Corticosteroids e.g. prednisolone .
Splenectomy - treats splenomeagly
Immunosuppression e.g. azathioprine, cyclophosphamide
Rituximab (anti CD-20) some success.
Folic acid and blood transfusions in in severe cases.

Question 37

What is cold antibody AIHA

Answer 37

Antibody attaches to red cells in the peripheral circulation where the temperature is lower.
Antibody is usually IgM reacting at 40C (usually anti-I).

Question 38

Clinical Features of cold AIHA / Blood film

Answer 38

• Results in chronic HA, aggravated by the cold.
• The antibodies fix complement resulting in both intravascular and extravascular haemolysis.
• Blood film – spherocytes less prominent but red cell agglutination present.
• • DAT positive

Question 39

Treatment for cold AIHA

Answer 39

Keeping patient warm

Treat underlying cause

Rituximab (especially if associated with a lymphoproliferative disorder)

Question 40

What is Alloimmune HA

Answer 40

Produced by the patient and directed against foreign antigens ( immune system attacks and destroys red blood cells from a different individual, often due to differences in blood group antigens)
e,g transfused red cells, heamolytic disease of the fetus/newborn (HDFN)

Question 41

What is drug induced immune HA

Answer 41

occurs as a result of the immune system’s reaction to certain medications.
- the immune system recognizes the drug or a drug-induced alteration of red blood cells as foreign and mounts an immune response, leading to the destruction of red blood cells.

Question 42

3 mechanisms of drug induced immune haemolytic anaemia

Answer 42

-Antibody directed against a drug-red cell membrane complex (e.g. penicillin, ampicillin).

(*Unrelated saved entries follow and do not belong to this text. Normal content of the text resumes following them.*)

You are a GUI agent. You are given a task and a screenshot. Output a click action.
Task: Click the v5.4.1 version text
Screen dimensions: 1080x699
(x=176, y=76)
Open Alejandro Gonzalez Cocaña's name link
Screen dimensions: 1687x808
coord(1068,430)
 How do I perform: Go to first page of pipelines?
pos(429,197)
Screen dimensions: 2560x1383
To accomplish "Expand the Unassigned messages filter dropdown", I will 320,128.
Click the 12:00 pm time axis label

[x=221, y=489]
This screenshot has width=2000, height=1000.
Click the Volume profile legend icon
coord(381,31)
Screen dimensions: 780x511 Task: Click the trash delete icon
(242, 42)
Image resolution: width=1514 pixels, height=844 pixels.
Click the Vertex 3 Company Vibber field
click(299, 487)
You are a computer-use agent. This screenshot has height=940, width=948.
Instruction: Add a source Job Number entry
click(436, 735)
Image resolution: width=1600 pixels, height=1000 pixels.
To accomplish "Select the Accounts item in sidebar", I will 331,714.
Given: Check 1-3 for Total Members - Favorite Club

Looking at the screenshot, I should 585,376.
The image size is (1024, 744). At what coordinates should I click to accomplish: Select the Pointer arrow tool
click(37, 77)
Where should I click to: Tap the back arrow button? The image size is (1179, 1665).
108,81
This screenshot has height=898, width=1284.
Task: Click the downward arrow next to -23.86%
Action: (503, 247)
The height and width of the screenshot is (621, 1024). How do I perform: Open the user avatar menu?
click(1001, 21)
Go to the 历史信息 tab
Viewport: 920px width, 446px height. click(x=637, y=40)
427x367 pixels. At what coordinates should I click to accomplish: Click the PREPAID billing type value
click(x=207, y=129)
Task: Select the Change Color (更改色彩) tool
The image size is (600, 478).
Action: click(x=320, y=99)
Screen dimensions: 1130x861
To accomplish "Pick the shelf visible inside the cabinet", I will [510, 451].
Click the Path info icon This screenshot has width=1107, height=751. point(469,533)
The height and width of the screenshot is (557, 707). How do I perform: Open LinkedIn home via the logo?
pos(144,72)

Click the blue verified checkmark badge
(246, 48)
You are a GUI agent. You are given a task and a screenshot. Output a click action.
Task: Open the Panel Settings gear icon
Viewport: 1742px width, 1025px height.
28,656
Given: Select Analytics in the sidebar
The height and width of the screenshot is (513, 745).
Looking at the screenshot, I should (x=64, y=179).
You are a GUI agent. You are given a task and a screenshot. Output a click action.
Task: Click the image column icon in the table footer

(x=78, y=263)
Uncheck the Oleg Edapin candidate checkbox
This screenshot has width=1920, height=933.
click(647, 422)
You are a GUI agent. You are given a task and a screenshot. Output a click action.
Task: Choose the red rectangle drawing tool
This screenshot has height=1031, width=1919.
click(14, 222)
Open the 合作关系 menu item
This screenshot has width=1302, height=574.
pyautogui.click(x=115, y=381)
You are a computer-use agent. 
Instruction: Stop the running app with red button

• Deposition of complement via a drug-protein (antigen)-antibody complex onto the red cell surface (e.g. quinidine, rifampicin).
• AIHA in which role of drug is unclear e.g. methyldopa.

Question 43

Non-immune causes

Answer 43

• Arise due to physical/mechanical damage to red cells (often red cell fragmentation)
• Cardiac haemolysis e.g: prosthetic heart valves and grafts
• Microangiopathic causes: DIC, HUS/TTP
• Infections: malaria, clostridium perfringens septicaemia
• March haemoglobinuria: due to prolonged marching/running
• Chemical and physical agents: drugs such as dapsone

Question 44

Thrombotic Thrombocytopaenic Purpura (TTP)
Features

Answer 44

Thrombocytopenia,
Microangiopathic haemolytic anaemia,
Neurological abnormalities,
Fever.

Question 45

Thrombotic Thrombocytopaenic Purpura (TTP) - Pathology

Answer 45

Due to a deficiency of ADAMTS-13 metalloprotease which breaks down ultra large von Willebrand factor multimers that are strongly aggregative for platelets.
Widespread formation of microthrombi which can lead to multi-organ failure

Question 46

Thrombotic Thrombocytopaenic Purpura (TTP) - Testing

Answer 46

Specialist test done to confirm TTP (ADAMTS-13).